No campo político, Brasil e México “estão trabalhando de mãos dadas nos últimos meses” em temas como a Venezuela, coordenando suas posições na Organização dos Estados Americanos, na cúpula do G-20 que será realizada na Alemanha em julho e em questões debatidas na ONU, observa Rozental. Ele diz que nunca tinha visto tanta proximidade política entre os dois países, cuja relação sempre foi marcada por uma certa suspeição mútua, no caso brasileiro por causa da proximidade do México com os EUA.
Brasil, Argentina, Uruguai e Paraguai já participam de reuniões da Aliança. A Venezuela, não. “Vocês cometeram um grave erro em convidar a Venezuela para o Mercosul”, criticou o diplomata. “Nós temos cuidado em controlar a entrada (de novos membros na Aliança). Estamos indo devagar para ver o que se pode fazer para ampliar.”
Hock concorda que esta é uma oportunidade para focar no México, no momento em que o país constata que não pode “colocar todos os ovos na mesma cesta” — a dos EUA. “Estive no Chile há duas semanas e estão trabalhando sobre como a Aliança do Pacífico pode se posicionar perante uma TPP 3.0, sem os EUA”, confirmou a consultora americana. Para o Brasil, que “não se focou muito em competitividade nos últimos anos”, disse ela, com um certo eufemismo, “é uma oportunidade também para tornar a indústria mais competitiva, tentar alcançar os outros, enquanto há esse vácuo de liderança”.
Bentes recorda que o Brasil “perdeu uma oportunidade muito grande com o México”, no acordo de cooperação da indústria automotiva, renegociado quatro vezes por exigência do governo brasileiro. “Quando chegava na hora de cumprir, o governo do PT queria rediscutir o acordo de agravos. Por isso, o México vê o Brasil com ceticismo.” O especialista vê “setores muito óbvios” que podem se abrir para o Brasil. Por exemplo, os mexicanos estão fechando seu mercado para derivados do milho produzidos nos EUA usados como adoçantes, em retaliação ao protecionismo americano. Ele acha que no setor de energia também há oportunidades para o Brasil.
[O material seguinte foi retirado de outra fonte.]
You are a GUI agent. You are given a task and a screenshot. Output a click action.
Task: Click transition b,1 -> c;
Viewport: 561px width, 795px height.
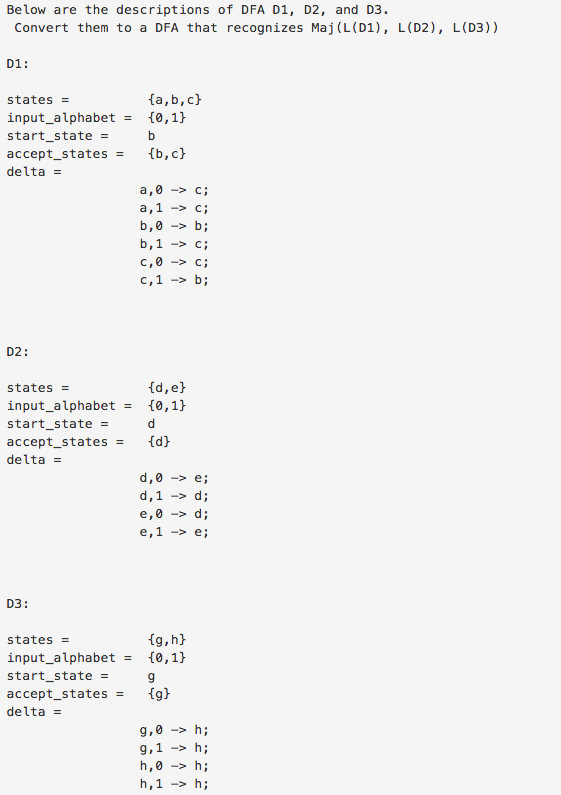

Resta saber se o empresariado brasileiro — já que no momento não se pode falar na existência de um governo brasileiro — está convencido de que os desafios representados pelo mundo lá fora valem a pena. Sem dúvida, do ponto de vista dos cidadãos comuns, faria bem expor algumas grandes empresas brasileiras, viciadas na simbiose com o Estado, a um pouco de capitalismo.